- THE TASK -
Copy out the lines of the records below, and only those lines, from the one with "Launch Yandex browser from taskbar" through the one with "Task: Share Nibbleslikeorange's comment", exactly as they appear.

[Stored items]
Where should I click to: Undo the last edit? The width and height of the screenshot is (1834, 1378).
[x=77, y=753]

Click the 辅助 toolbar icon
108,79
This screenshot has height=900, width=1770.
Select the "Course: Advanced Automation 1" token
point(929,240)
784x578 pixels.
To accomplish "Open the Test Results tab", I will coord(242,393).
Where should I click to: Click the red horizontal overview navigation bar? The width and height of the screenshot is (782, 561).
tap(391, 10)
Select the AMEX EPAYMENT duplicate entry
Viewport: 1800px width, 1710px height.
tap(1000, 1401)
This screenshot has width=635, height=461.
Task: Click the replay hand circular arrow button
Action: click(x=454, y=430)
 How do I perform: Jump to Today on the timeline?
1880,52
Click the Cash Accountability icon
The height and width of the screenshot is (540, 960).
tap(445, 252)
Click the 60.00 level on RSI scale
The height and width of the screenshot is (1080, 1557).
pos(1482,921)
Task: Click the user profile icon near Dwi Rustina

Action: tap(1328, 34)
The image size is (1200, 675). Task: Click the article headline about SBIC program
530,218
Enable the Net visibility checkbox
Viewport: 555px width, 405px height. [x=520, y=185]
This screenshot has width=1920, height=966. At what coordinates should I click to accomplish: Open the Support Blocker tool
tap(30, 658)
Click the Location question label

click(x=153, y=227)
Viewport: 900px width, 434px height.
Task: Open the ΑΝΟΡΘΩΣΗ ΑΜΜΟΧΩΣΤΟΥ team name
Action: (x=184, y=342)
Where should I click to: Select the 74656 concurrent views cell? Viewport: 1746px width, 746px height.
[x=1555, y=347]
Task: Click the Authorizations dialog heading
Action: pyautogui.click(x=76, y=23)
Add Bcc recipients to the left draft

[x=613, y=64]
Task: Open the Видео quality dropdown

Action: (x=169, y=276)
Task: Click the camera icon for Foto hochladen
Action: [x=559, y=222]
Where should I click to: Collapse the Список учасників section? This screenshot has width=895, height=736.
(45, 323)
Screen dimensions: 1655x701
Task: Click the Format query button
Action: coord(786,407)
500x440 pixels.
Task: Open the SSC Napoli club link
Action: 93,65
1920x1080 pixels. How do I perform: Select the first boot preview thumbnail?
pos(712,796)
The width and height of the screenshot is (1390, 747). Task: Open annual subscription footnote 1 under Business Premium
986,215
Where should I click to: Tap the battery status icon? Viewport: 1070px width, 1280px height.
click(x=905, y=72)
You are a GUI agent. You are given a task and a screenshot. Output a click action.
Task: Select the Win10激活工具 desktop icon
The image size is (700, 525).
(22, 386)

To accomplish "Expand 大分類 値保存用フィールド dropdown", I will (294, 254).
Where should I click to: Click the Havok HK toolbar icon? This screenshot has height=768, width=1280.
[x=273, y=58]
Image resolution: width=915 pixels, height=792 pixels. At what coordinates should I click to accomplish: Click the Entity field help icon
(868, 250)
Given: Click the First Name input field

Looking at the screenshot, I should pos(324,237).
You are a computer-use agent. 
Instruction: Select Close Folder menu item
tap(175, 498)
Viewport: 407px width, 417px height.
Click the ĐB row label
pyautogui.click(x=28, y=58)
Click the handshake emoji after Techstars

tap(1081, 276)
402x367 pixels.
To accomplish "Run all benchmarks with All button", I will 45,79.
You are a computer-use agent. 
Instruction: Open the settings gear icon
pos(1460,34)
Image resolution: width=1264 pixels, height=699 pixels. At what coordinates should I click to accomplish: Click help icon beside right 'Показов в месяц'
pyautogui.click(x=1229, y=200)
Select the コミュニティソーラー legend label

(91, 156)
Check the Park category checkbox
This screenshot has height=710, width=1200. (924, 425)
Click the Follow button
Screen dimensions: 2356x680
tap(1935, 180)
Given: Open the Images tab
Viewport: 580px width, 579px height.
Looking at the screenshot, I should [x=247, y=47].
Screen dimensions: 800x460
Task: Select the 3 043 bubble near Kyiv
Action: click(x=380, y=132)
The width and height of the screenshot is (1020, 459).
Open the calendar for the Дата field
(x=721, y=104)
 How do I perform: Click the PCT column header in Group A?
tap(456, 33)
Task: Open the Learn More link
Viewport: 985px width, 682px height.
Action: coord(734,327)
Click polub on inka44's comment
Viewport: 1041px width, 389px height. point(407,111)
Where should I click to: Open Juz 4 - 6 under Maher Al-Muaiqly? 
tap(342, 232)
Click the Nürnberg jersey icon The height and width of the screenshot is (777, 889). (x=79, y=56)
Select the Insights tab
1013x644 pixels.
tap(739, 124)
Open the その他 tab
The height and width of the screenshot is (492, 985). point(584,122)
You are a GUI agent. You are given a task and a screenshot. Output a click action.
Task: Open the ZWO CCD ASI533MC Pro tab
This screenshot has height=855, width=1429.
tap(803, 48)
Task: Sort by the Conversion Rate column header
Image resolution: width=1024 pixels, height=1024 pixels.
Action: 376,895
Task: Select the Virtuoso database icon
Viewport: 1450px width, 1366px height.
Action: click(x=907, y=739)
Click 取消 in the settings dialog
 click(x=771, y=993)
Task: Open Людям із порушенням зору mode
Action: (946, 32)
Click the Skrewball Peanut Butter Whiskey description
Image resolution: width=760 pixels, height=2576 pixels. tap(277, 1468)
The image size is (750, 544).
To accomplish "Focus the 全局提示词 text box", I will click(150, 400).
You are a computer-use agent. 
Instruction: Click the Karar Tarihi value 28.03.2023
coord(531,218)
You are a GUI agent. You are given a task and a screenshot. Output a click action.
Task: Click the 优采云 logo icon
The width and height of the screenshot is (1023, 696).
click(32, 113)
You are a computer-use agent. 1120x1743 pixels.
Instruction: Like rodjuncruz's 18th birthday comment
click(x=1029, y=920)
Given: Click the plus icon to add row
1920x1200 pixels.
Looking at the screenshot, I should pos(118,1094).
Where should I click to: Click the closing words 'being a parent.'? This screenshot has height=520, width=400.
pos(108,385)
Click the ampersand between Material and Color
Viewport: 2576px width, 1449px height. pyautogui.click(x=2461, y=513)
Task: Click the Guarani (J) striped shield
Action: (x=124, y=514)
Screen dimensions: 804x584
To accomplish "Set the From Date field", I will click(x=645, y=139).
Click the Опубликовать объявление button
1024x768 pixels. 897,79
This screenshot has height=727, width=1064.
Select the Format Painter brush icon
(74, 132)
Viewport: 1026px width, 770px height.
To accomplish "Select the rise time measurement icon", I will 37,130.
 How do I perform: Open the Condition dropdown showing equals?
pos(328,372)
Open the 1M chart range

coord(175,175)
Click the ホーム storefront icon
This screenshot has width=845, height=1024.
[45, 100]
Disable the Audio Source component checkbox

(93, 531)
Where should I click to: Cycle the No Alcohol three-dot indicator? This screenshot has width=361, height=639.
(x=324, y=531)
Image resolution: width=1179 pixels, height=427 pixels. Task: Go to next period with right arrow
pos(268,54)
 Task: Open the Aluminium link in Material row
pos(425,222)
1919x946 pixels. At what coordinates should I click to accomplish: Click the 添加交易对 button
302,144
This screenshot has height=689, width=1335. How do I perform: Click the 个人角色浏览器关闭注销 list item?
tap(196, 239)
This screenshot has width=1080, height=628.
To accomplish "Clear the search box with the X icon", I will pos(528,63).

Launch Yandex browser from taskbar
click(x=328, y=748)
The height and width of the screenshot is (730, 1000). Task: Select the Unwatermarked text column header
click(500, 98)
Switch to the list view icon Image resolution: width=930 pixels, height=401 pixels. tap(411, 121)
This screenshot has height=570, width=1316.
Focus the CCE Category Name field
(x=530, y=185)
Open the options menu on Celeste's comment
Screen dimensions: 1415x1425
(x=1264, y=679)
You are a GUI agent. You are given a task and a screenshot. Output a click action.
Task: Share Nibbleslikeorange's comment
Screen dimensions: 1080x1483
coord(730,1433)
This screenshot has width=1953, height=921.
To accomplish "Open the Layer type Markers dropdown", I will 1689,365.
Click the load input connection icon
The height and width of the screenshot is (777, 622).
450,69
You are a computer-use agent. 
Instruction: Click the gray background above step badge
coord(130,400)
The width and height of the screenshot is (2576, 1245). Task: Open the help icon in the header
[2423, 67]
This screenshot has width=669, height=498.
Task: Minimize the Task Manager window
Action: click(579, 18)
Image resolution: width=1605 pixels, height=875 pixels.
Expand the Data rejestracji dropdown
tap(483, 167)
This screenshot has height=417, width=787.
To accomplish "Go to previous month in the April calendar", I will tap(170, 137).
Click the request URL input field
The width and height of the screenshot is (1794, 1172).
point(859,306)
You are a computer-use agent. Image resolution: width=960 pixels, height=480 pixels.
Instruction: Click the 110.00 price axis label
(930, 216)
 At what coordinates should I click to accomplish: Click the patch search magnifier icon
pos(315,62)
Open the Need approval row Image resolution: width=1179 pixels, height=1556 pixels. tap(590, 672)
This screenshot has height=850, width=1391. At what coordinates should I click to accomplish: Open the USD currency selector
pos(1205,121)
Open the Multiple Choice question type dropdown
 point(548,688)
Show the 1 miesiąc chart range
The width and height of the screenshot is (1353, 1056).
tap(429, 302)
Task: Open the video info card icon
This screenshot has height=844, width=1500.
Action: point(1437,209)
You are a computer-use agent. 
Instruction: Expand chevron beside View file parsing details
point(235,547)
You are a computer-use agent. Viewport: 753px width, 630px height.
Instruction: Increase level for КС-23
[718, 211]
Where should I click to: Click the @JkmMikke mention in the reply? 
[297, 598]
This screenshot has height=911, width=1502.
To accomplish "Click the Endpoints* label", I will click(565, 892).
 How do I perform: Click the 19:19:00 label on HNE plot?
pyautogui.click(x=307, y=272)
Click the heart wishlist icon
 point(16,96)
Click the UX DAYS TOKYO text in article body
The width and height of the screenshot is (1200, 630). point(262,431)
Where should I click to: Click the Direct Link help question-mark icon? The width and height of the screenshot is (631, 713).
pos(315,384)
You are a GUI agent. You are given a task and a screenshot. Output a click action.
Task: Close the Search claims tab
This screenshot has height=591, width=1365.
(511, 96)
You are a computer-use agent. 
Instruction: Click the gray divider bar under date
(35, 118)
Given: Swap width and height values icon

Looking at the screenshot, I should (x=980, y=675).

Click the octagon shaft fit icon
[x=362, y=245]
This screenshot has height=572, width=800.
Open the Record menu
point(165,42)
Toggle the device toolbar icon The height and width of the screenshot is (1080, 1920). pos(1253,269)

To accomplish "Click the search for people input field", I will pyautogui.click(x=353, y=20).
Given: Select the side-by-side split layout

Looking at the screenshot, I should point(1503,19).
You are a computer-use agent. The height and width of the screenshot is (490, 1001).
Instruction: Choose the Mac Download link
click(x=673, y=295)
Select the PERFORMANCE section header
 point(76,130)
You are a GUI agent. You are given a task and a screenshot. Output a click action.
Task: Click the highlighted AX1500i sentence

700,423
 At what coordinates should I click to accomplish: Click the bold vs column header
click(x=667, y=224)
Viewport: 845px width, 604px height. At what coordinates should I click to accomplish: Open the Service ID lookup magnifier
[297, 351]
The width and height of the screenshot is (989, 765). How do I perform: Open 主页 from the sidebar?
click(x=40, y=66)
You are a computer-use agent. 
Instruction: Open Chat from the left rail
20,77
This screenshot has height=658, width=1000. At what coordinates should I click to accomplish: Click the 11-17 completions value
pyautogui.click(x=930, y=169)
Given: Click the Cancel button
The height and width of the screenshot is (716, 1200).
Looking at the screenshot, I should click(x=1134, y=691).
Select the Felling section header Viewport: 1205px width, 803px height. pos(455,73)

- SOLUTION FOR THIS TASK -
Launch Yandex browser from taskbar
click(x=328, y=748)
The height and width of the screenshot is (730, 1000). Task: Select the Unwatermarked text column header
click(500, 98)
Switch to the list view icon Image resolution: width=930 pixels, height=401 pixels. tap(411, 121)
This screenshot has height=570, width=1316.
Focus the CCE Category Name field
(x=530, y=185)
Open the options menu on Celeste's comment
Screen dimensions: 1415x1425
(x=1264, y=679)
You are a GUI agent. You are given a task and a screenshot. Output a click action.
Task: Share Nibbleslikeorange's comment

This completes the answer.